Dua pasukan FSA tewas akibat serangan rudal yang menghantam kendaraan militer milik kubu oposisi.
Kelompok teroris YPG/PKK yang menduduki daerah Tel Rifat di utara provinsi Aleppo menyerang dengan rudal TOW buatan AS ke arah kendaraan militer FSA.
Kendaraan tersebut sedang berpatroli di wilayah perbatasan oposisi di desa Kelcibrin di distrik Azaz pada Kamis pagi.
YPG/PKK Rabu kemarin juga menargetkan kendaraan militer oposisi di daerah yang sama. Namun tak ada korban jiwa atau luka-luka dalam serangan itu.
Organisasi teroris YPG/PKK menduduki wilayah timur laut Suriah seluas sekitar 45 ribu kilometer persegi yang berada antara Sungai Eufrat dan perbatasan Irak.
Sejak 2014, milisi berkekuatan 15 ribu teroris bersenjata itu memperluas wilayah kekuasaannya ke wilayah timur Sungai Eufrat dengan bantuan militer AS.
YPG/PKK menguasai wilayah garis perbatasan Turki-Suriah sepanjang 480 kilometer, dan suku Arab mendominasi sekitar 70 persen dari populasi wilayah perbatasan tersebut.
YPG/PKK telah mencaplok sepertiga wilayah Suriah, hingga kini mereka sudah memaksa sekitar 1,7 juta masyarakat yang sebagian besar terdiri dari suku Arab.
Selain itu, ada juga dari suku Suryani, Kurdi, Turkmen yang meninggalkan tempat tinggal mereka.

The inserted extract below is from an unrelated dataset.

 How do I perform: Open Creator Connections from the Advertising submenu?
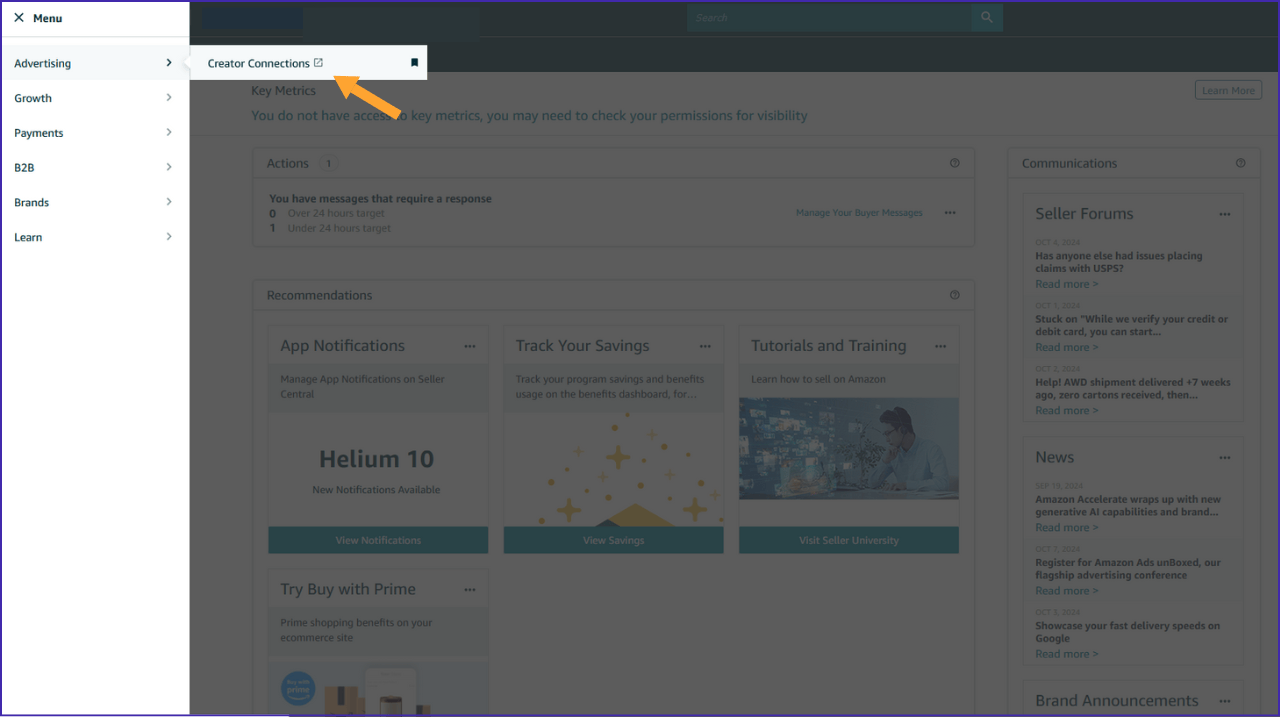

YPG/PKK baru-baru ini telah menguasai deposit dan kilang minyak dan gas alam di timur Eufrat yang merupakan terbesar di Suriah.

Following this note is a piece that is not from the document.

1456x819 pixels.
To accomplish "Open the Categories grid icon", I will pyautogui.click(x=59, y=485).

Sebanyak 60 persen lahan pertanian Suriah, sumber air terbesar dan bendungan pembangkit listrik di negara itu juga diduduki oleh organisasi tersebut.

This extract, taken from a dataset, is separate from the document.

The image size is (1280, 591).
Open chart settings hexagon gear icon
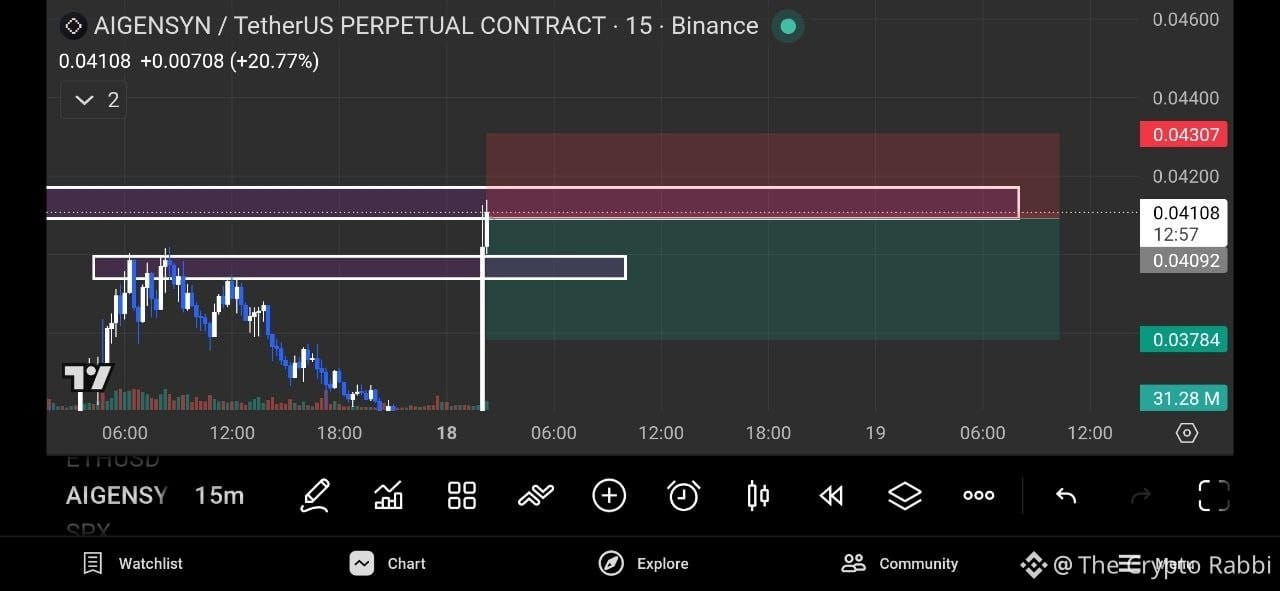(1187, 433)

Departemen Pertahanan AS mengumumkan mereka akan menyiapkan 35 hingga 40 ribu personilnya untuk mempertahankan kendali tetap di wilayah sebelah timur Sungai Eufrat itu.
Turki menentang rencana AS yang dianggap akan mengganti milisi YPG/PKK menjadi tentara reguler di sana.